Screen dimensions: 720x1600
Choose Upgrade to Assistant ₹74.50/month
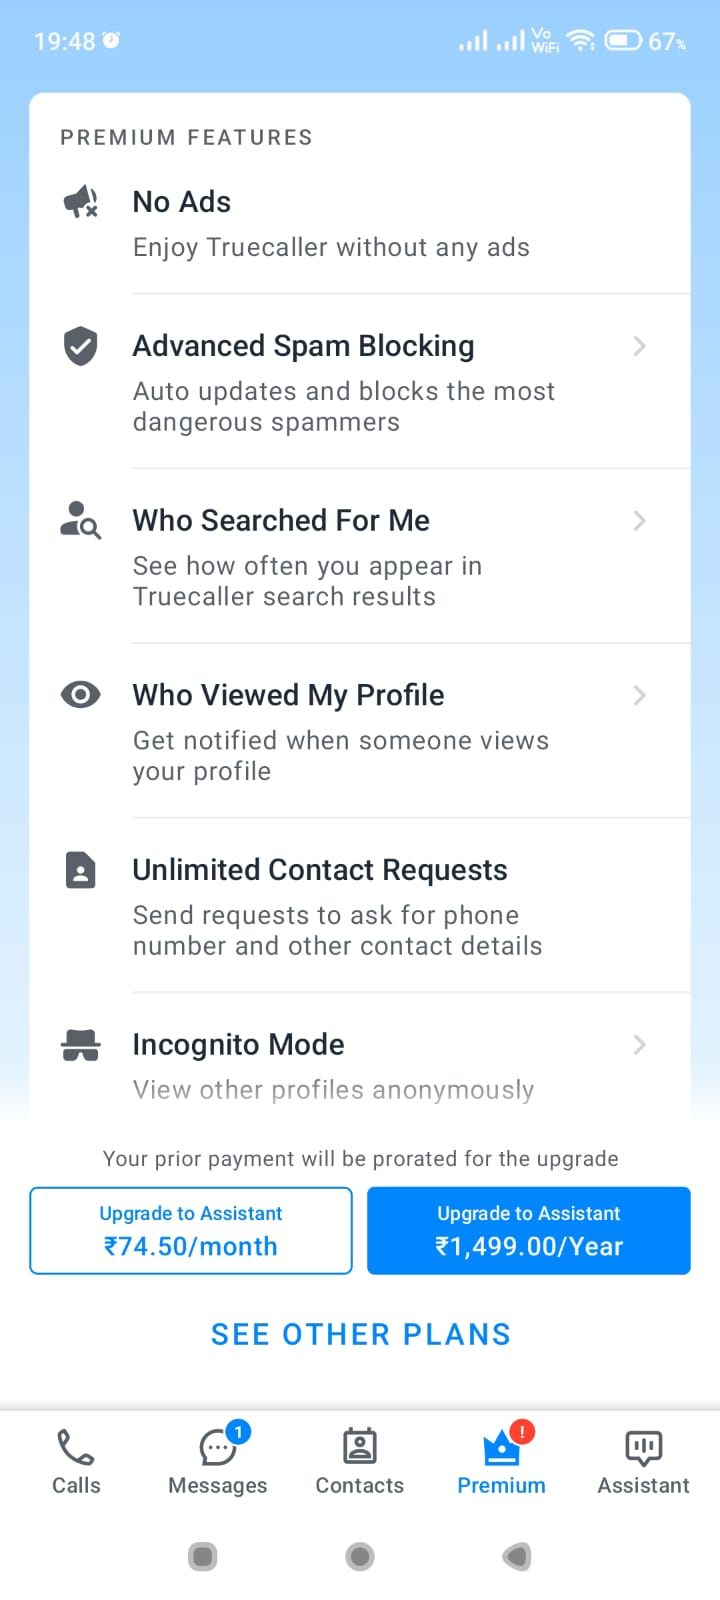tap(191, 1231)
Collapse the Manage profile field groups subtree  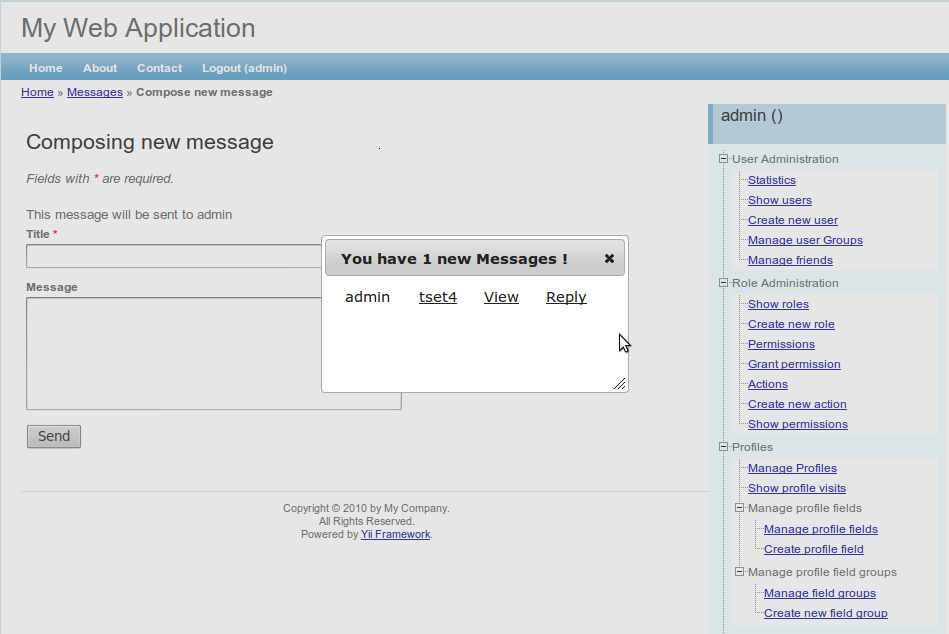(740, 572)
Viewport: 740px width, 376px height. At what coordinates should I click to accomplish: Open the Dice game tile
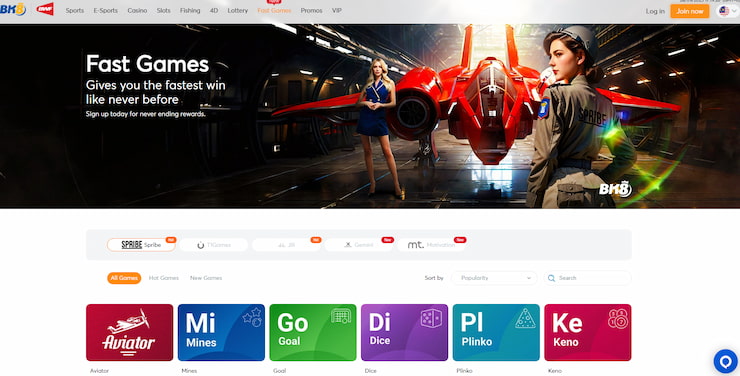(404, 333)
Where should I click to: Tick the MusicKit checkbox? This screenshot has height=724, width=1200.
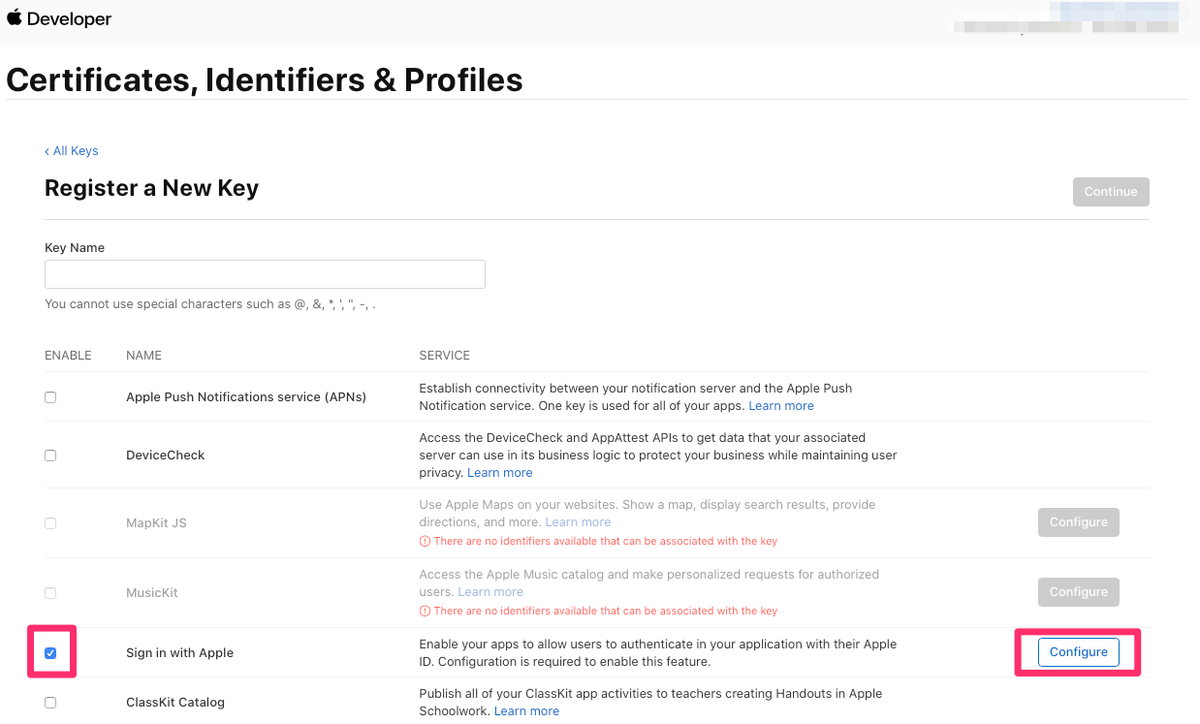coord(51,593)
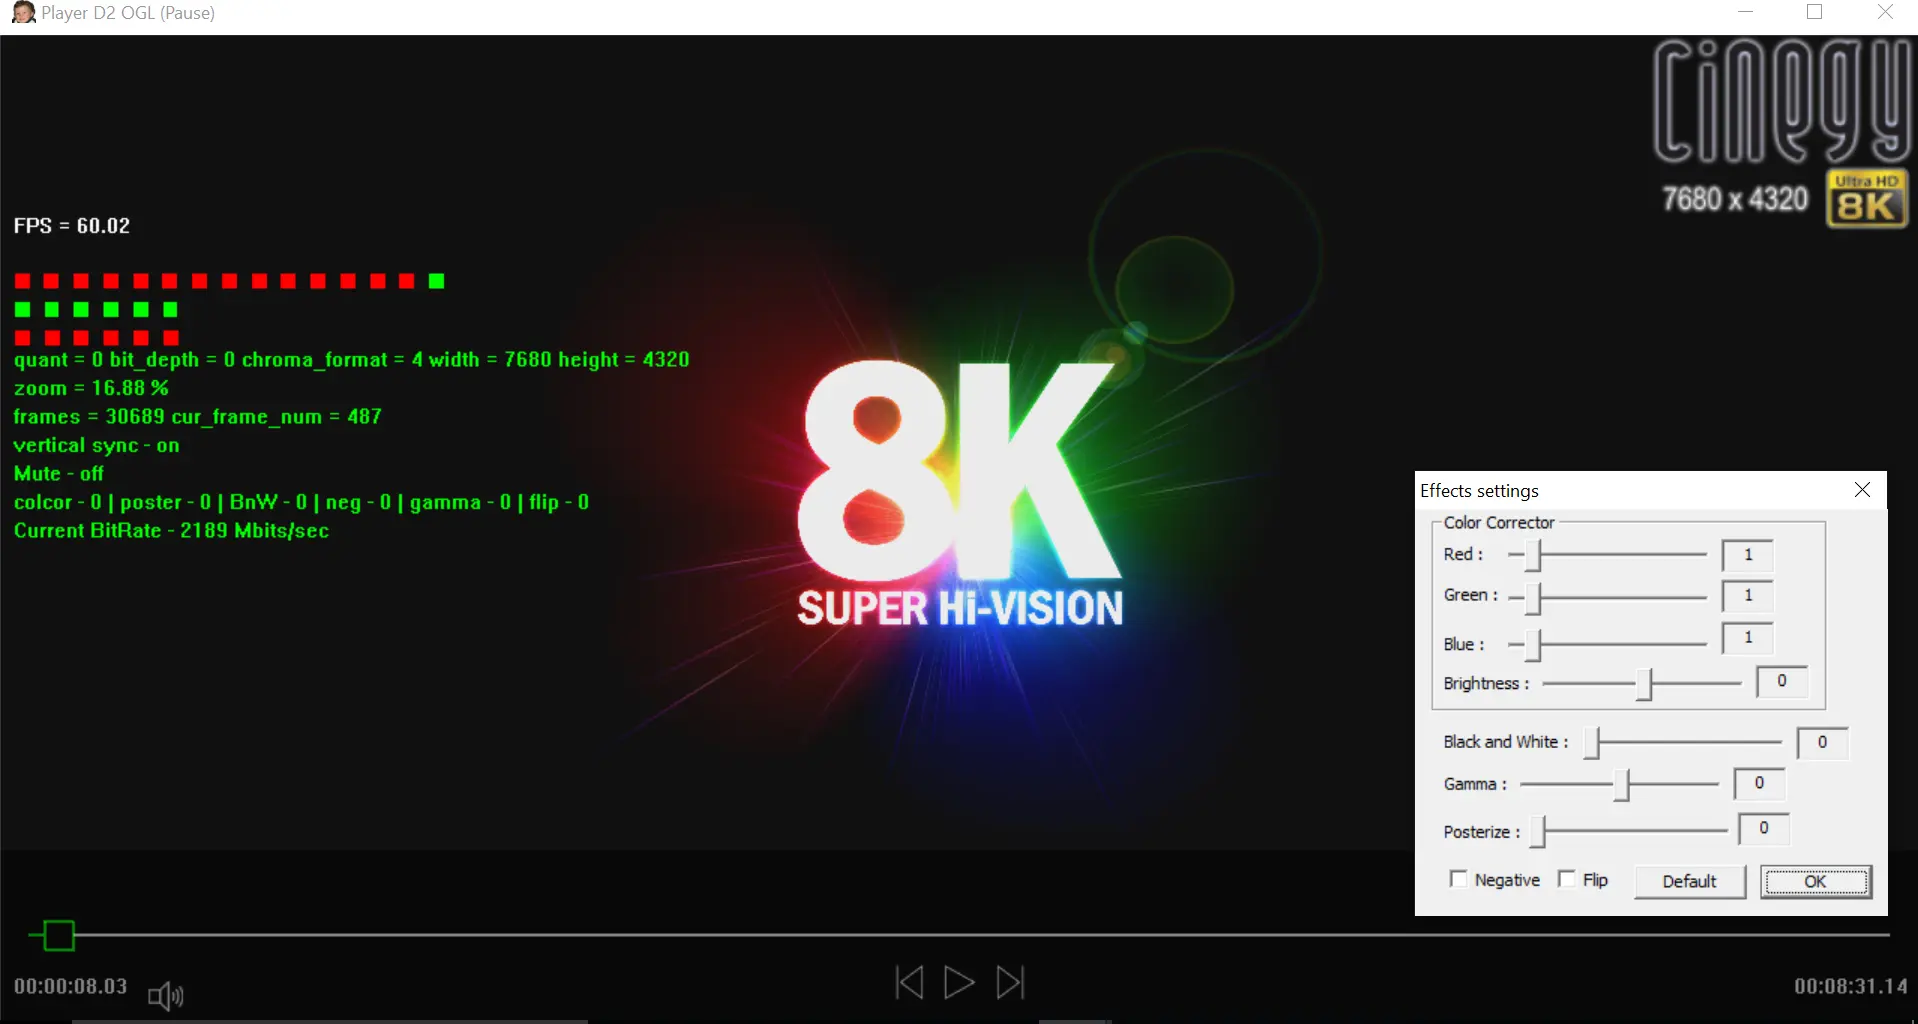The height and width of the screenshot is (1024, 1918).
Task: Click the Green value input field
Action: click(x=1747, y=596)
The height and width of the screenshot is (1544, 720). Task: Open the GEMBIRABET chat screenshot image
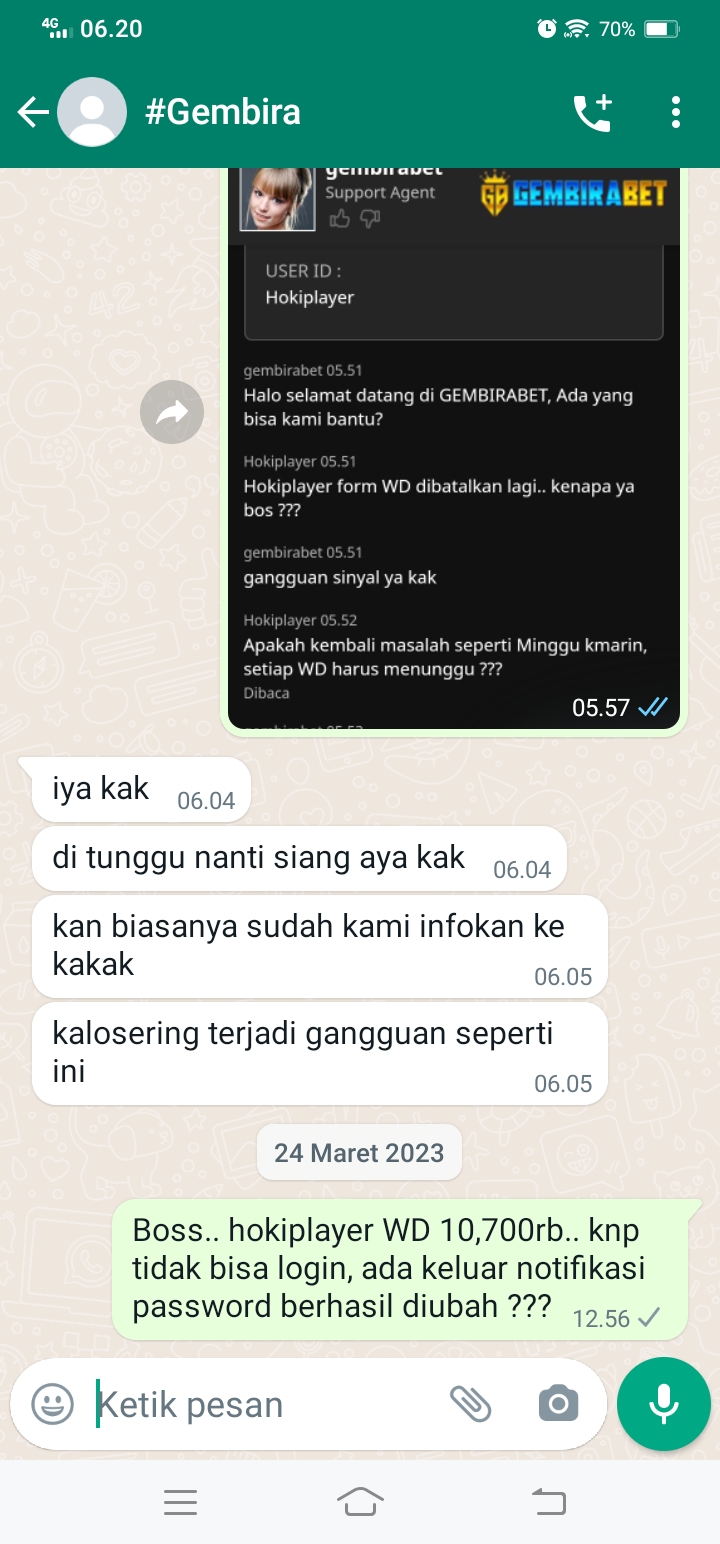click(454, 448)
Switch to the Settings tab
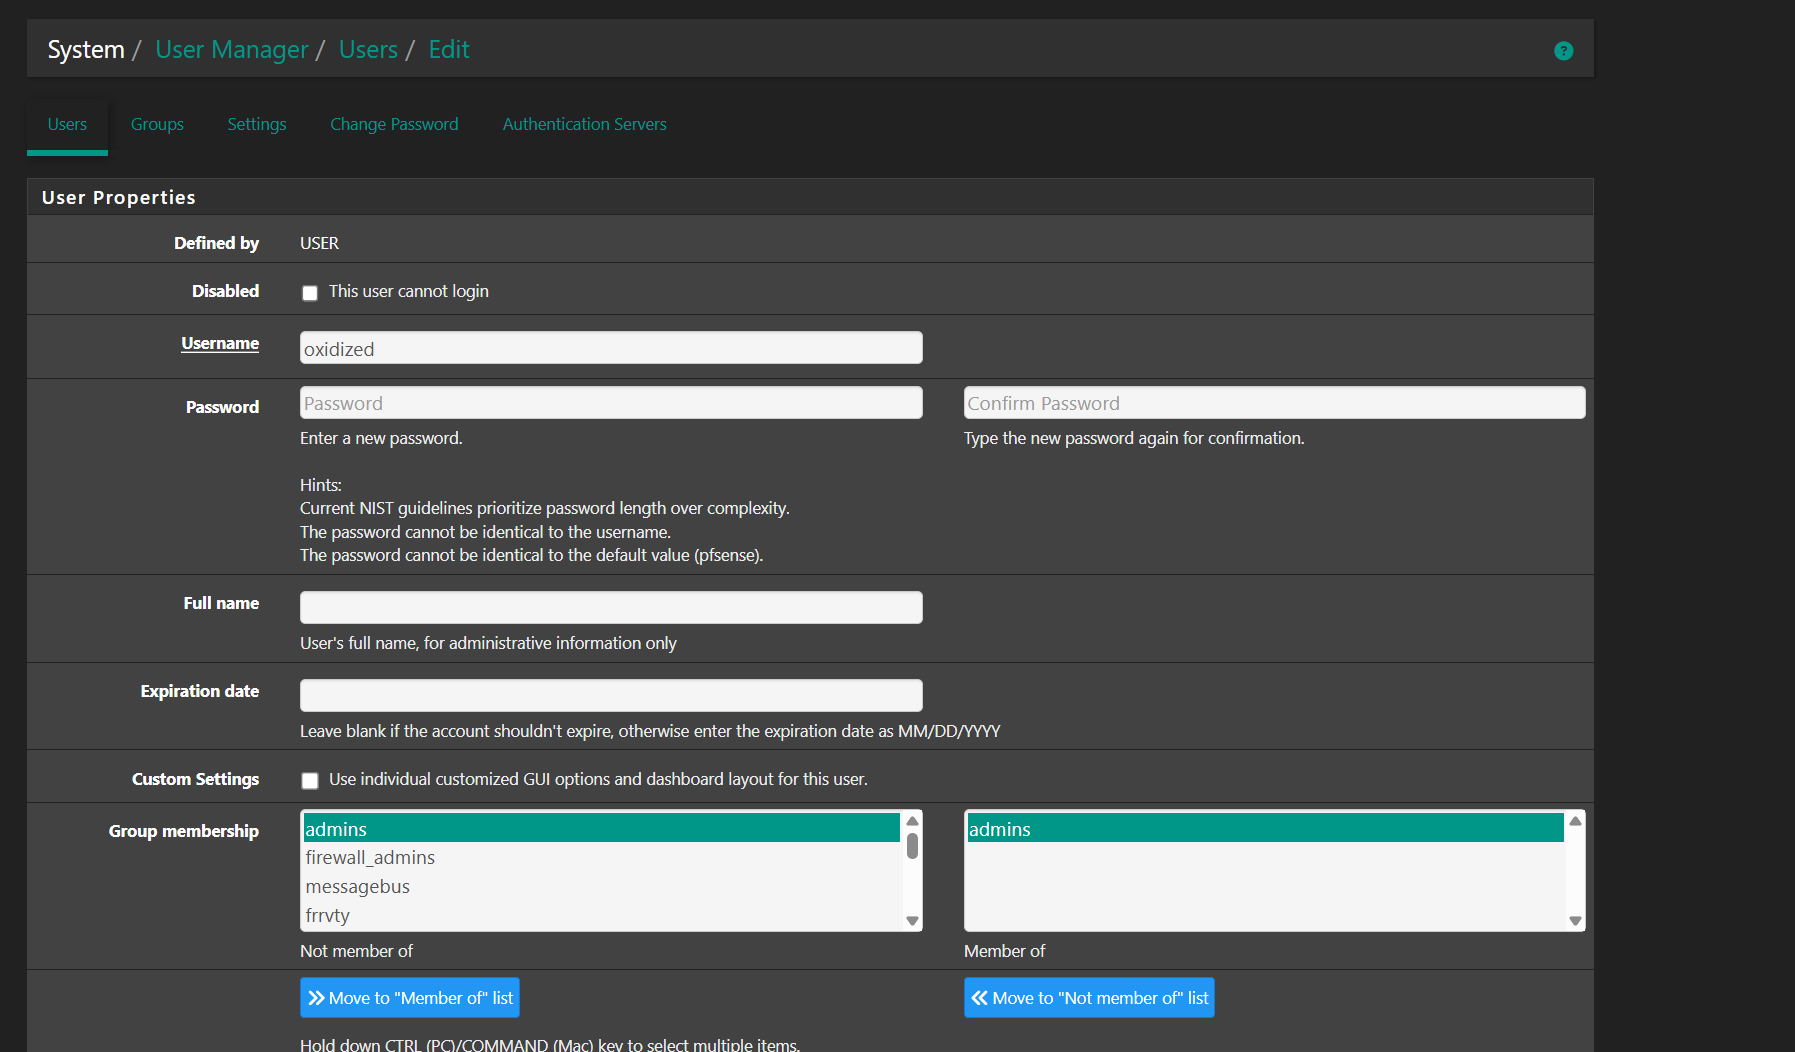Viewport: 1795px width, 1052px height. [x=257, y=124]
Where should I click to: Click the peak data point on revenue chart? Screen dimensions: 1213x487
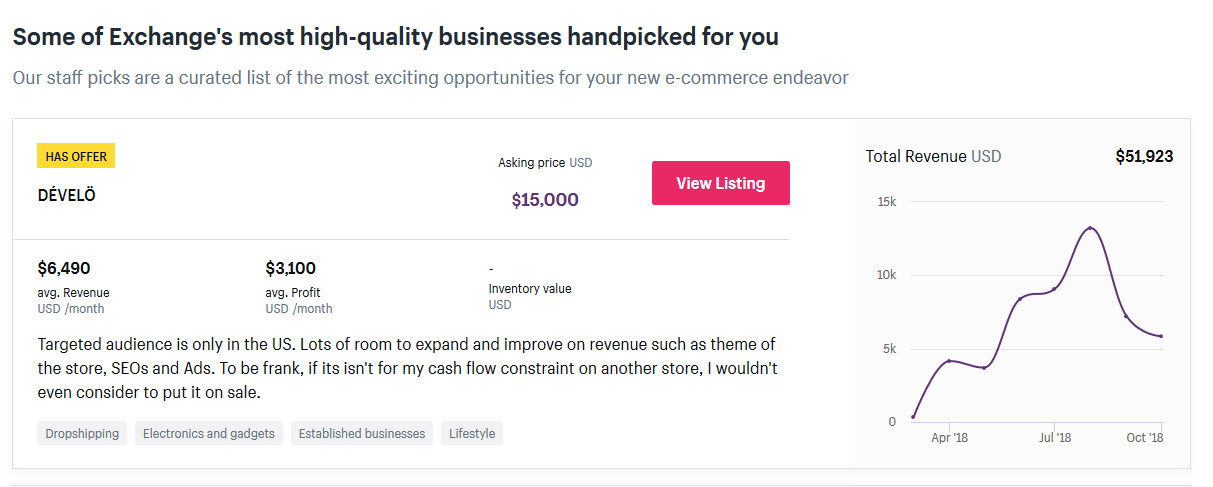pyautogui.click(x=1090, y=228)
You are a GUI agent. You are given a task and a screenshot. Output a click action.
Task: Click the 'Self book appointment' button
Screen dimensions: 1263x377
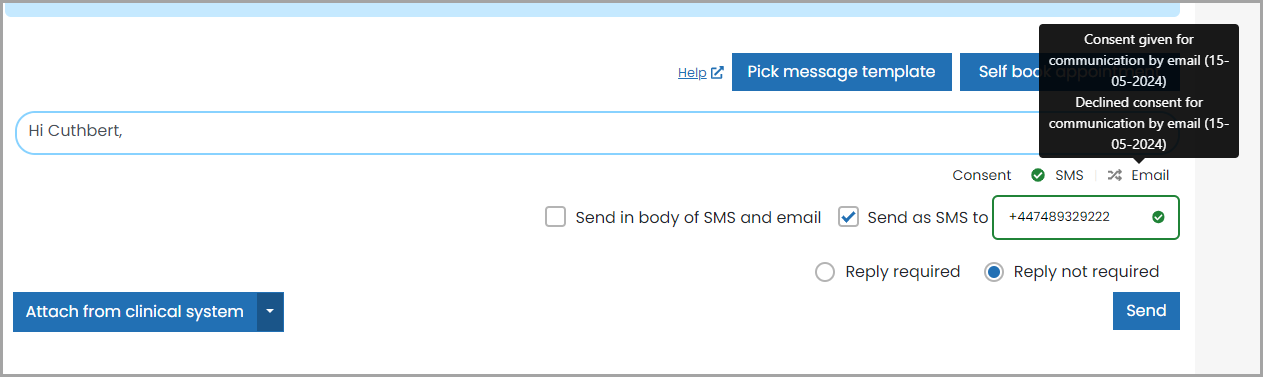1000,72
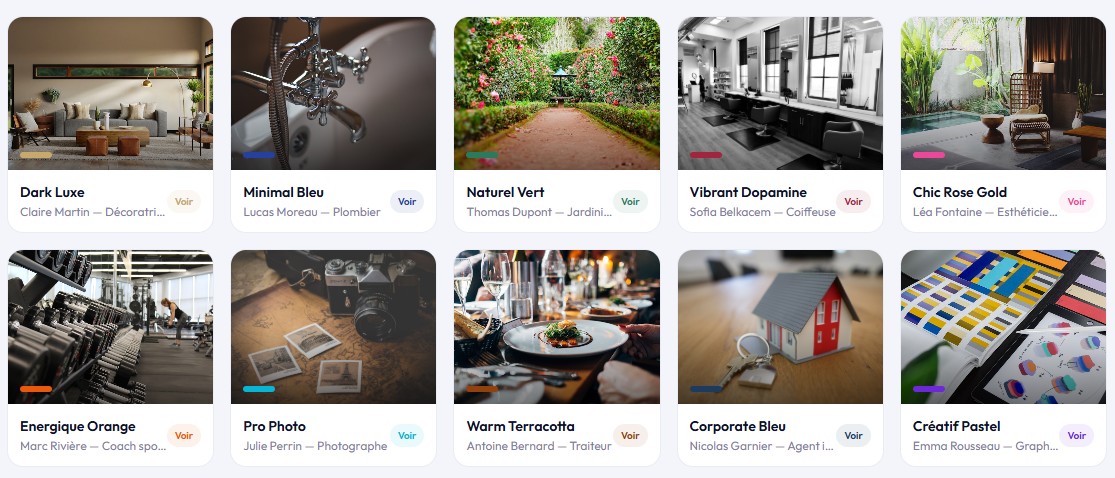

····················

Your instructions:
Reproduce verbatim, and only, the lines starting at the one that contains "Switch to the Settings tab" and ending with the final line of the records; leave out the pictures.

Output of the task:
Switch to the Settings tab
Viewport: 1795px width, 1052px height. [x=257, y=124]
Where should I click to: Click the peak data point on revenue chart? Screen dimensions: 1213x487
pyautogui.click(x=1090, y=228)
You are a GUI agent. You are given a task and a screenshot. Output a click action.
Task: Click the 'Self book appointment' button
Screen dimensions: 1263x377
1000,72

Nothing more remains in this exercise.